(Data items)
++++++++++++++++++++
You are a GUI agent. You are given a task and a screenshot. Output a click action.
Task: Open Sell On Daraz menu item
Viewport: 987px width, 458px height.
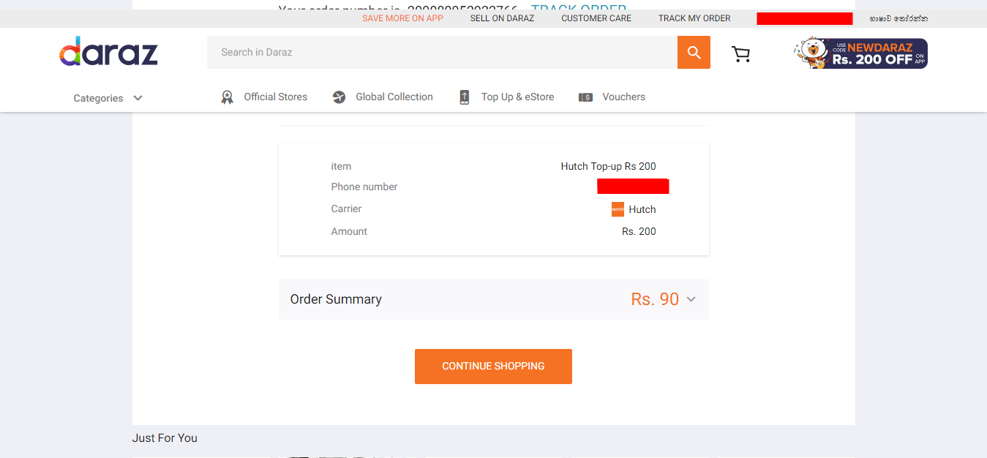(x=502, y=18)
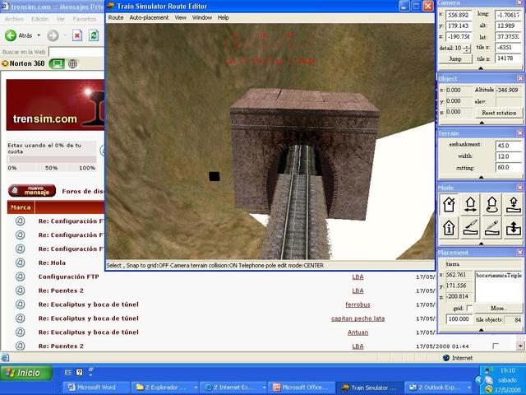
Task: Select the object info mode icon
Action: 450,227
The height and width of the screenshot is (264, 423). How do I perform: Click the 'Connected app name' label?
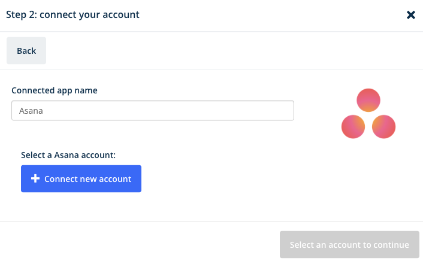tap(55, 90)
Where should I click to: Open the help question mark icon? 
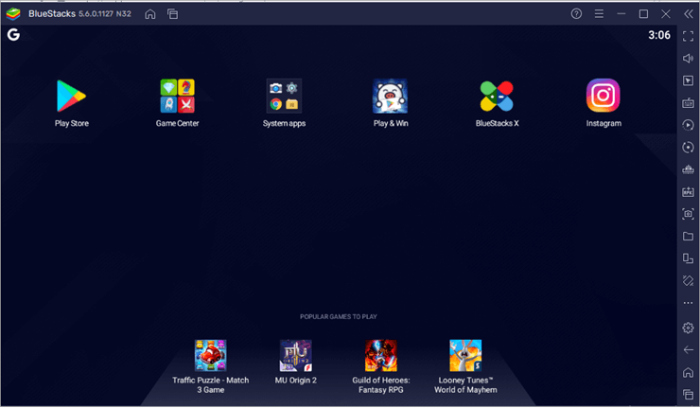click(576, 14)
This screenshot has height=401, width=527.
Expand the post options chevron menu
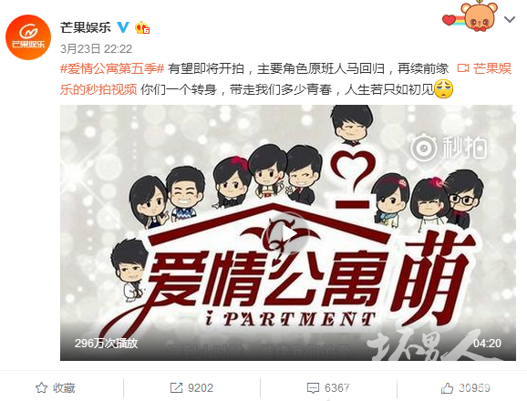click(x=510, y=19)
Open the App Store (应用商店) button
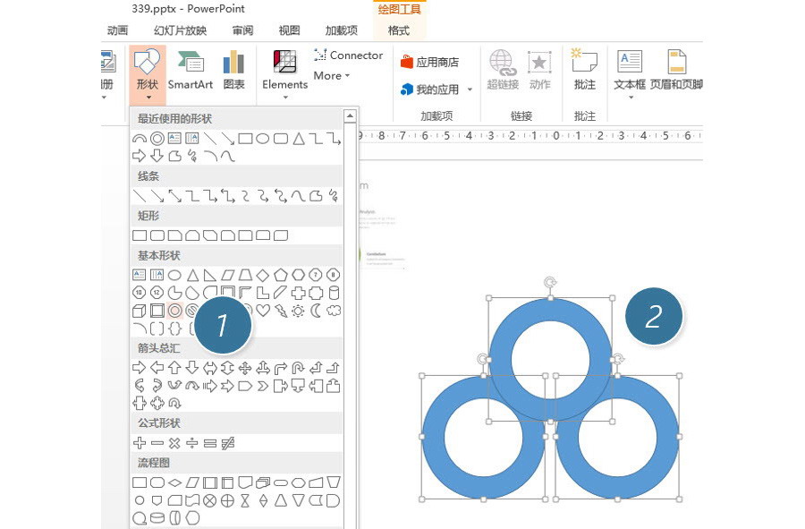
++++++++++++++++++++
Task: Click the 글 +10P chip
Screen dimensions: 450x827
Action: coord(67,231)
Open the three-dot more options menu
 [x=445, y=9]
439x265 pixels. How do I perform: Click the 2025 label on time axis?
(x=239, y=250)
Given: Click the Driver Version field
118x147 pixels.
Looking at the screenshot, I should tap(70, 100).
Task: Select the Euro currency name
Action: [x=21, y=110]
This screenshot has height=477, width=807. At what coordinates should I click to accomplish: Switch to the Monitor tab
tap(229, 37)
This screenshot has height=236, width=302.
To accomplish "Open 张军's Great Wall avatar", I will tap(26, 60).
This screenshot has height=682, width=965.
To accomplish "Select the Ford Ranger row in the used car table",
++++++++++++++++++++
- Goal of the exercise -
Could you write out the material from the line with "The height and" up to and including the line with "Open the App Store (应用商店) button", changing "screenshot" to "screen capture" and leaving everything else as it is? Leave the pictures out.

- Exercise response -
The height and width of the screen capture is (264, 423). How do I perform: Click the 'Connected app name' label?
tap(55, 90)
Where should I click to: Open the help question mark icon? 
click(576, 14)
This screen capture has height=401, width=527.
Expand the post options chevron menu
click(x=510, y=19)
Open the App Store (应用商店) button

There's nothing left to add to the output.